Otto Township is a township in Otter Tail County, Minnesota, United States. The population was 600 at the 2020 census.

Otto Township was organized in 1883.

==Geography==
According to the United States Census Bureau, the township has a total area of 35.6 square miles (92.3 km^{2}), of which 31.2 square miles (80.9 km^{2}) is land and 4.4 square miles (11.3 km^{2}) (12.29%) is water.

==Demographics==
As of the census of 2000, there were 526 people, 197 households, and 150 families living in the township. The population density was 16.8 people per square mile (6.5/km^{2}). There were 353 housing units at an average density of 11.3/sq mi (4.4/km^{2}). The racial makeup of the township was 99.05% White, 0.19% from other races, and 0.76% from two or more races. Hispanic or Latino of any race were 0.57% of the population.

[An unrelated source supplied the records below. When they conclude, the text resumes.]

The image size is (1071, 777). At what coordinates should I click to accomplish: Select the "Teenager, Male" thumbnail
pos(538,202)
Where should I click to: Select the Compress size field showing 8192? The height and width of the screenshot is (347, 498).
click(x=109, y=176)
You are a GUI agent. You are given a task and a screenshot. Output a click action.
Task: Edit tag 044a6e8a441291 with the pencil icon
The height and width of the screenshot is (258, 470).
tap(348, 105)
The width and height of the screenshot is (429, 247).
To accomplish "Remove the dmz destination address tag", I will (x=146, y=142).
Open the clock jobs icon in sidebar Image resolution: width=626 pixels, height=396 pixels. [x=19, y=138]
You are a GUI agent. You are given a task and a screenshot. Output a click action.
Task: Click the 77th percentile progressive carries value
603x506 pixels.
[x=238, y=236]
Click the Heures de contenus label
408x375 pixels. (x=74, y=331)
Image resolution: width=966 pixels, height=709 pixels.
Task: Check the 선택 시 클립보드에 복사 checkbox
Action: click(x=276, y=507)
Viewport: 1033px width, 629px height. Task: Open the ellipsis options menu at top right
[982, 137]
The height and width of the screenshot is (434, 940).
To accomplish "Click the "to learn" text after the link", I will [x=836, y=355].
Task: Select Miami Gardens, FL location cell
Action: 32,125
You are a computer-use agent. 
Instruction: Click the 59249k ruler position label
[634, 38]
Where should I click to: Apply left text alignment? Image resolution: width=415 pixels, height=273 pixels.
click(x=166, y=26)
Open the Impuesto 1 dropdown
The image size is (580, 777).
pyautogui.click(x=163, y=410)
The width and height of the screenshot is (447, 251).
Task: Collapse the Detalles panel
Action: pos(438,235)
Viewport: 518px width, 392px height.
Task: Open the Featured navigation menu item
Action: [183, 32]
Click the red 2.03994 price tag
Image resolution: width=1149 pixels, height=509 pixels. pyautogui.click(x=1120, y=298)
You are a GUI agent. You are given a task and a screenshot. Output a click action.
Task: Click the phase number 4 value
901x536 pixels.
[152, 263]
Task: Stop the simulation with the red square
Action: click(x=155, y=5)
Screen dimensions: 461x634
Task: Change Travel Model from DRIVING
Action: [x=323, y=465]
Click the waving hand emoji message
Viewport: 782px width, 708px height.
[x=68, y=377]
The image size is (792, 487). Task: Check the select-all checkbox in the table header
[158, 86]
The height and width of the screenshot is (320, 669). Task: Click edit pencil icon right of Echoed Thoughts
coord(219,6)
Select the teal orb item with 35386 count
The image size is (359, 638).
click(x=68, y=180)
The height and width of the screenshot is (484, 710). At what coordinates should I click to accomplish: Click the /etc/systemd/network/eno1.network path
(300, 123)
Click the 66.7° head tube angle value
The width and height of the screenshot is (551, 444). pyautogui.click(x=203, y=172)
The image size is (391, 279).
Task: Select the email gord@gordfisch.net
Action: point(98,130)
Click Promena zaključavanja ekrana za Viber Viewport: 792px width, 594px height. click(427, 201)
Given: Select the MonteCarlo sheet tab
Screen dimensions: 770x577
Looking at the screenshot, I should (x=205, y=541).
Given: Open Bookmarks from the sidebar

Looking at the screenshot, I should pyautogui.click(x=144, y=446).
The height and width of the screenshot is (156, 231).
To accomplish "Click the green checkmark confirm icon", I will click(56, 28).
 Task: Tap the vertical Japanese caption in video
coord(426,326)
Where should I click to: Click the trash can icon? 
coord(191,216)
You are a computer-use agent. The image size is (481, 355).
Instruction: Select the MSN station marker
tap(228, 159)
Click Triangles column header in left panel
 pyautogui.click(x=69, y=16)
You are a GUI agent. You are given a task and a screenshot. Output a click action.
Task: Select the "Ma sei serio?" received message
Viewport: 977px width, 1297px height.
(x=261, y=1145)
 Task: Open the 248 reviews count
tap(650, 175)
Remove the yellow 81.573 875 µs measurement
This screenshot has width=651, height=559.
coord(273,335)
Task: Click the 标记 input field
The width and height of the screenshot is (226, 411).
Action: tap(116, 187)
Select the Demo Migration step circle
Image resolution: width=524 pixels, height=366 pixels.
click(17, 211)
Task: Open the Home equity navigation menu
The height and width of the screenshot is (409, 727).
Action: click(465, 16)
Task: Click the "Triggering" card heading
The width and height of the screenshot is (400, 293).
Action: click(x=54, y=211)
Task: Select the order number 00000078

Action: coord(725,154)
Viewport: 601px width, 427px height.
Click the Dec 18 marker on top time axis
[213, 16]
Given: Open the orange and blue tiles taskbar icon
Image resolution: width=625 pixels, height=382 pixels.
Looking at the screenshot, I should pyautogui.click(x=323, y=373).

There were 197 households, out of which 32.5% had children under the age of 18 living with them, 66.0% were married couples living together, 3.0% had a female householder with no husband present, and 23.4% were non-families. 21.8% of all households were made up of individuals, and 10.2% had someone living alone who was 65 years of age or older. The average household size was 2.67 and the average family size was 3.13.

In the township the population was spread out, with 26.0% under the age of 18, 6.1% from 18 to 24, 25.3% from 25 to 44, 27.2% from 45 to 64, and 15.4% who were 65 years of age or older. The median age was 39 years. For every 100 females, there were 118.3 males. For every 100 females age 18 and over, there were 121.0 males.

The median income for a household in the township was $40,833, and the median income for a family was $43,750. Males had a median income of $27,885 versus $22,500 for females. The per capita income for the township was $17,337. About 6.0% of families and 8.6% of the population were below the poverty line, including 13.6% of those under age 18 and 8.0% of those age 65 or over.